On Thu, 30 Apr 2015, Jeff Law wrote:
On 04/30/2015 01:17 AM, Marc Glisse wrote:
+/* This is another case of narrowing, specifically when there's an outer
+ BIT_AND_EXPR which masks off bits outside the type of the innermost
+ operands. Like the previous case we have to convert the operands
+ to unsigned types to avoid introducing undefined behaviour for the
+ arithmetic operation. */
+(for op (minus plus)
No mult? or widen_mult with a different pattern? (maybe that's already
done elsewhere)
No mult.
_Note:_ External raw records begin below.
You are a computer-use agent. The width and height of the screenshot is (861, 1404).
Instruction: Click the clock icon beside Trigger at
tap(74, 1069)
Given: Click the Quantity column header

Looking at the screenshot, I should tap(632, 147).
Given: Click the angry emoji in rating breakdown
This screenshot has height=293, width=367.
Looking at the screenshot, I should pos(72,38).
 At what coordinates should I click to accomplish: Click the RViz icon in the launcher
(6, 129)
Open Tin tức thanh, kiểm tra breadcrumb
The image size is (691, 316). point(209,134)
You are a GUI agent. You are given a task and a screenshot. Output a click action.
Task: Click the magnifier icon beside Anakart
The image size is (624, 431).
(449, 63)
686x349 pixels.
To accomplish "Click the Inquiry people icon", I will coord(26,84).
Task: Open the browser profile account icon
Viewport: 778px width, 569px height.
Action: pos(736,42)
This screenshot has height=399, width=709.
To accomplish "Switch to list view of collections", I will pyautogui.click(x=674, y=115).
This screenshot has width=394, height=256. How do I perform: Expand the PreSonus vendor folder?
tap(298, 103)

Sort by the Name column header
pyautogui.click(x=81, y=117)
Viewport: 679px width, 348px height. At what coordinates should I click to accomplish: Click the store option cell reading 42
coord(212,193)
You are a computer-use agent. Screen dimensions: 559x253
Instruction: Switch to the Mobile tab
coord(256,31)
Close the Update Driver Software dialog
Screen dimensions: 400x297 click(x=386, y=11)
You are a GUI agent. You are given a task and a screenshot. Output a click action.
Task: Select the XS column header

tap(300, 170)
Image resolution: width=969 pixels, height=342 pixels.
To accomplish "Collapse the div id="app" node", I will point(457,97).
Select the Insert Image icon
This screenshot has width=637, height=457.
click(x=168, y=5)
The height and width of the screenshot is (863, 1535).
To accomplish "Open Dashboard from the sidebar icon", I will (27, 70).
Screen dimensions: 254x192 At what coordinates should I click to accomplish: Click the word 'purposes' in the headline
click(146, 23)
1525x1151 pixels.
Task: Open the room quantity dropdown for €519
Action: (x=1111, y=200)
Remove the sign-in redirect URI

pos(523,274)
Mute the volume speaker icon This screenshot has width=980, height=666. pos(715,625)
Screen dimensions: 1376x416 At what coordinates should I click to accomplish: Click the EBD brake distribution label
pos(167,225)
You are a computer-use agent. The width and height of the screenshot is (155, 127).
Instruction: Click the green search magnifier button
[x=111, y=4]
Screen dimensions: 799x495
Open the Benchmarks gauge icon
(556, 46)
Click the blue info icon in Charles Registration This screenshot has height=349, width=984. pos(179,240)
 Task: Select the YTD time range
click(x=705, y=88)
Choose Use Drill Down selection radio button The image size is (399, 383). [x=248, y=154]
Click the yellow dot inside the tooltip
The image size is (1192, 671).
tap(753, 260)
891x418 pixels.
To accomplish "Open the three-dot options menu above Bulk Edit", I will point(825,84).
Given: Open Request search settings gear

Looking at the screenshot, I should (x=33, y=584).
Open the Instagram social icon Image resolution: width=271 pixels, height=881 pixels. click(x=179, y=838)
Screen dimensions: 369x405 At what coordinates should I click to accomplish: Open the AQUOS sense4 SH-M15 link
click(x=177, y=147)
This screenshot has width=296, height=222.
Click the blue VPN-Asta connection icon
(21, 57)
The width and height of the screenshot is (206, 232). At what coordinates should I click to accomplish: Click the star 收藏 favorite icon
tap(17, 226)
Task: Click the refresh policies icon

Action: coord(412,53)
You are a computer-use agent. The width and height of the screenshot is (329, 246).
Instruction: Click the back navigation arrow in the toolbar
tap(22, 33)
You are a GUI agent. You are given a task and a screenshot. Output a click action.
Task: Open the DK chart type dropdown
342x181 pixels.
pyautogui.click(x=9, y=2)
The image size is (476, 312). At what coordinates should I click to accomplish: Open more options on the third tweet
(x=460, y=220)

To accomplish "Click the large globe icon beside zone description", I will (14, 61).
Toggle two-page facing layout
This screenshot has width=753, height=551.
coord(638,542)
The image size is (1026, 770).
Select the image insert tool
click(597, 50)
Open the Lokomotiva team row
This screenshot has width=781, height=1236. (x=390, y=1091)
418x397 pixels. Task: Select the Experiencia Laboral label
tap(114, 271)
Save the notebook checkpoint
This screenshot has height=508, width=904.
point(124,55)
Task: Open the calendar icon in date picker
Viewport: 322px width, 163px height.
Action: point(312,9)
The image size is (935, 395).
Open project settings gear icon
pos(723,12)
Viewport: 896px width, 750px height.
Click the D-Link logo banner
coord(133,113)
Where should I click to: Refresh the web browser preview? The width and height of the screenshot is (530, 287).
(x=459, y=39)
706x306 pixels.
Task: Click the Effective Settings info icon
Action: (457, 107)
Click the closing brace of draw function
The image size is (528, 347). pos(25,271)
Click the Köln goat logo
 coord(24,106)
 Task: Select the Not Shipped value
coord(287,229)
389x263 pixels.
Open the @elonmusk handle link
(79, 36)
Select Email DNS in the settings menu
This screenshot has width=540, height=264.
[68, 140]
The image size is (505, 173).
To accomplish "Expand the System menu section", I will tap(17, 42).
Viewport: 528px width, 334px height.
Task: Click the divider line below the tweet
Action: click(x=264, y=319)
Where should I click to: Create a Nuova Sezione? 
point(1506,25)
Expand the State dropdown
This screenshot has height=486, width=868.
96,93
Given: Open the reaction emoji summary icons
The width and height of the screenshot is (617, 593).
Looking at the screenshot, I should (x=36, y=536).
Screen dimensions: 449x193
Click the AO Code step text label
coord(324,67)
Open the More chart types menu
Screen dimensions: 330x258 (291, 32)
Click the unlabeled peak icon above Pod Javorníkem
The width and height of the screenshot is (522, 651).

When I worked on the pattern for 47477, supporting mult clearly
regressed the generated code -- presumably because we can often widen the
operands for free.
It would help with the testcase below, but I am willing to accept that the
cases where it hurts are more common (and guessing if it will help or hurt
may be hard), while with +- the cases that help are more common.
void f(short*a) {
a = __builtin_assume_aligned(a,128);
for (int i = 0; i < (1<<22); ++i) {
#ifdef EASY
a[i] *= a[i];
#else
int x = a[i];
x *= x;
a[i] = x;
#endif
}
}
With EASY, a nice little loop:
.L2:
movdqa (%rdi), %xmm0
addq $16, %rdi
pmullw %xmm0, %xmm0
movaps %xmm0, -16(%rdi)
cmpq %rdi, %rax
jne .L2
while without EASY, we get the uglier:
.L2:
movdqa (%rdi), %xmm0
addq $16, %rdi
movdqa %xmm0, %xmm2
movdqa %xmm0, %xmm1
pmullw %xmm0, %xmm2
pmulhw %xmm0, %xmm1
movdqa %xmm2, %xmm0
punpckhwd %xmm1, %xmm2
punpcklwd %xmm1, %xmm0
movdqa %xmm2, %xmm1
movdqa %xmm0, %xmm2
punpcklwd %xmm1, %xmm0
punpckhwd %xmm1, %xmm2
movdqa %xmm0, %xmm1
punpcklwd %xmm2, %xmm0
punpckhwd %xmm2, %xmm1
punpcklwd %xmm1, %xmm0
movaps %xmm0, -16(%rdi)
cmpq %rdi, %rax
jne .L2
A small pattern like
(simplify
(vec_pack_trunc (widen_mult_lo @0 @1) (widen_mult_hi:c @0 @1))
(mult @0 @1))
probably with some tweaks (convert to unsigned? only do it before vector
lowering?), would fix this particular case, but not as well as narrowing
before vectorization.
--
Marc Glisse